━━ DOCUMENT ━━

But head ten minutes north out of town, via the coastline walkway which hugs the cliffs, and you come to the beautiful bay of Playa Carazalillo. This shallow strip of beach is barely a hundred metres long and ten metres deep, and is an oasis of calm. No unwelcome hassle from hawkers here: the ones who ply their wares are friendly, and remember if you've said No when they return in the other direction. Besides, the food they're selling usually means that you say Yes. When I wasn't buying from the beach vendors I ate regularly at a tiny, ramshackle café at the bottom of the 176 steps from the street above. The fish tacos here were delicious, crispy tortillas...hot, stuffed with chunks of fresh avocado; I sometimes ate them twice a day, they were so good. Floating on your back in the cool sea, facing the cliffs and contemplating that first afternoon beer, is a simple pleasure not to be underestimated. It was easy to while away a few days here. The sunset looks best from the steps, and after it had disappeared I'd have a quick passing chat with the artisano selling bracelets and the like at the top. His name was Fabio. He was 40-plus, and Méxicano...not the usual crusty Israeli or Argentino you see in that line of business. He'd given me his sales patter the first time I'd passed. "Yeah, I've been here a few yearss...I have an American girlfriend, she looks after me...it's not an easy life...some days I have a few pennies in my pocket, some days I don't...you know...I just gotta keep going, thanks to God...so you're from England? God Bless England, man...yeah..." The wistful look out to sea which accompanied this pitch, and his sun-weathered, gap-toothed smile, may have worked on young surfer babes, but I saw through it. And he knew that, and grinned wider still. A nice guy, Fabio...but I'm not buying a bracelet.

━━━

_SET EXERCISE_:
Write the next part of the travel account about Playa Carazalillo, picking up after its final sentence.

━━ DATASET ━━

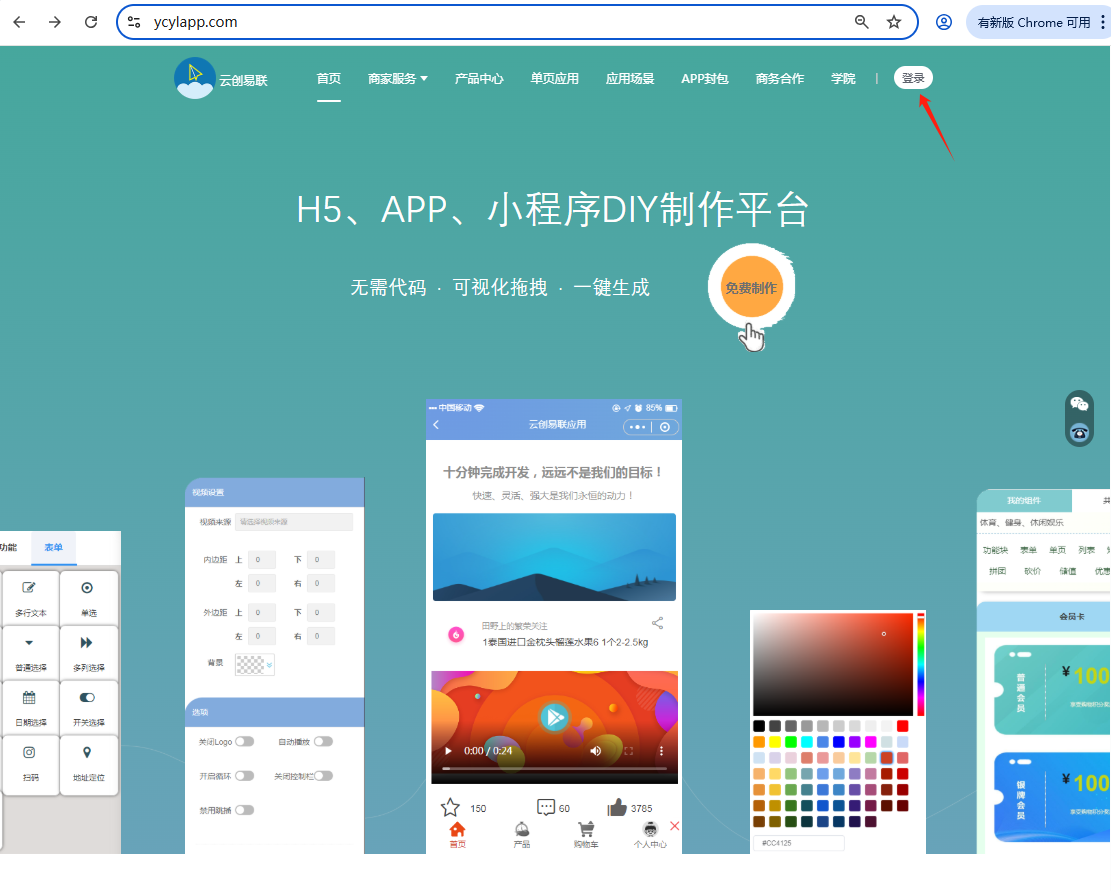This screenshot has width=1111, height=891.
Task: Pick the pure red color swatch
Action: pos(903,726)
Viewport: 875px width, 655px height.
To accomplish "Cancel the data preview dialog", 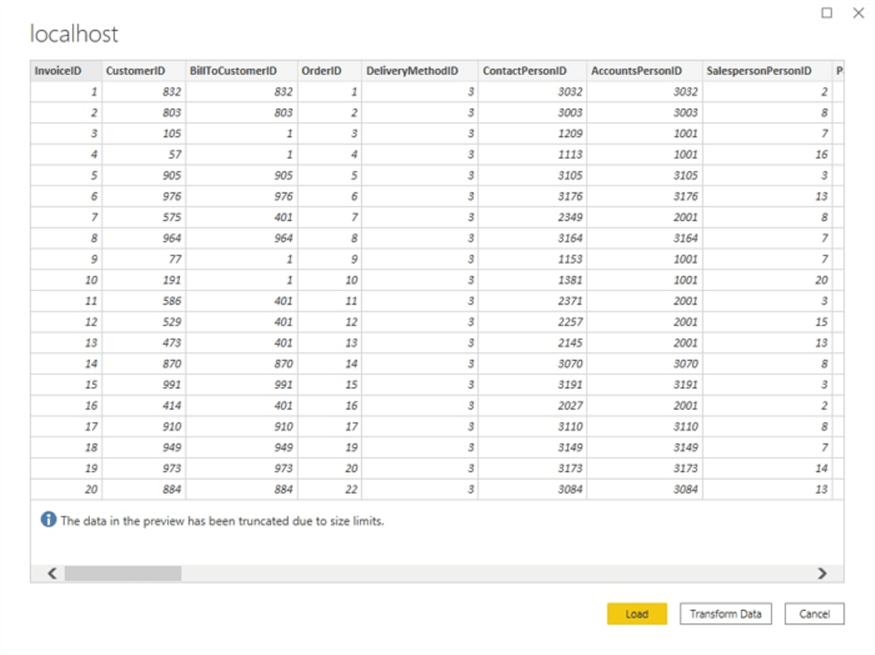I will pyautogui.click(x=814, y=614).
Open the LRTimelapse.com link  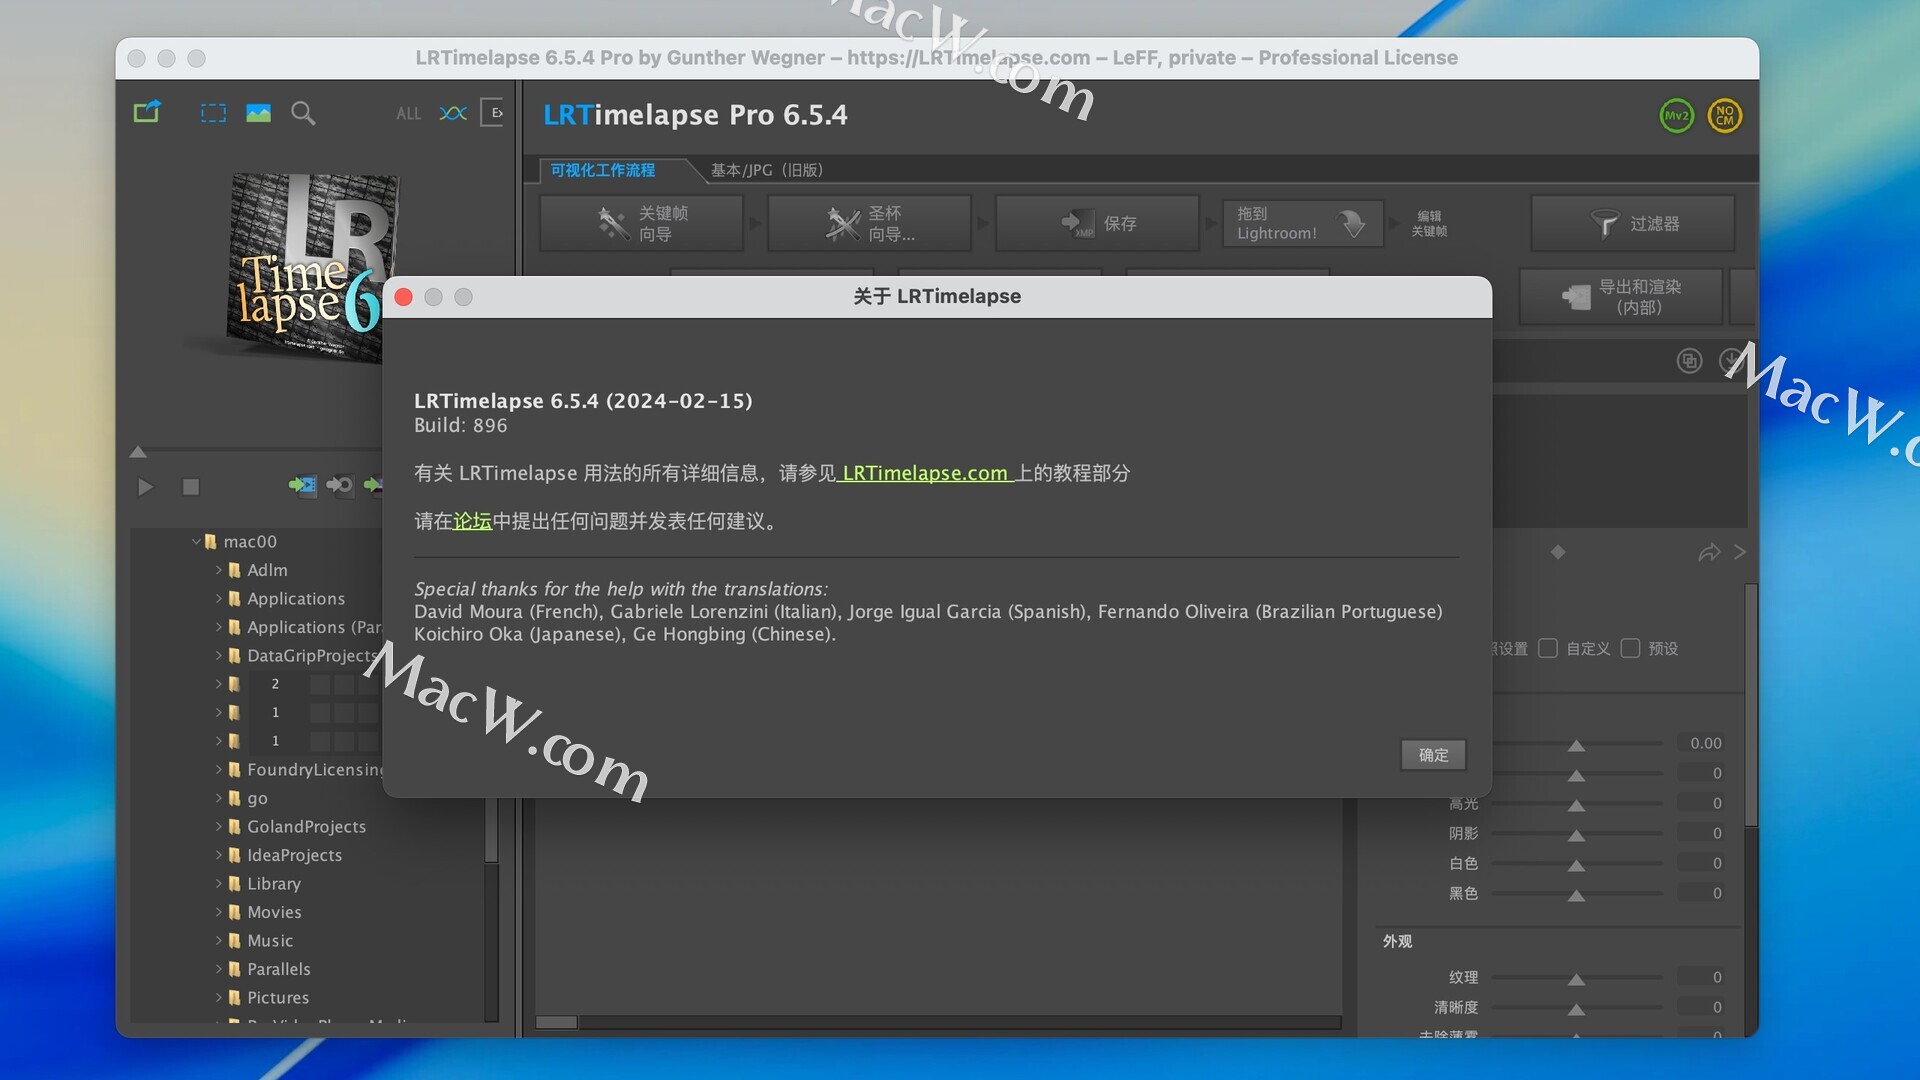click(924, 473)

━━━

_REPLY_:
They say that the world is a small place. It is. I met a lad from Adelaide who was bemoaning the fact that the town, especially our hostel, was crawling with Australians. I told him I imagined it would be like myself arriving on the Costa Del Sol in Spain. Horrific. We had a quick chat, as my sister has lived in his hometown a number of years. He was from the same neighbourhood, and mentioned that he was a teacher. I jokingly said that I bet he'd tell me next that he taught at my nephew and niece's school? It turned out that he had, and knows them both well. Funny.

The Aussie asked me about the diving in Escondido, and I told him to give it a wide berth. I'd spent a morning out in a fish-stinking boat a few days before, diving two of the worst dive sites it has been my misfortune to visit. I won't waste breath, ink or web space on the first. The second had been a pile of rocks around the corner from the main beach, with very limited visibility and nothing of note to see. I was actually pleased when the dive guide started getting cold, as it was an excuse to end the dive. The owner had told me that a couple of days previously she'd seen mantas and a whale. Where? On a TV documentary? Talk about being led up the garden path; the guide said he'd seen one whale, in the distance, in a year of diving here. Now you can't guarantee anything in diving. When people ask if they'll see sharks or the like I'll always say that it's like planning a trip to LA and wondering if you'll see Brad and Angelina? Well...you might. But, on the other hand, you might not. But I don't like being bullshitted. And word of mouth can work both ways as far as recommendations go. So Puerto Dive Center won't be getting any more of my hard-earned. And I won't be sending any travellers their way, as I do with the Argentino guide, Nico, who showed me the cenotes in Tulum with five amazing dives.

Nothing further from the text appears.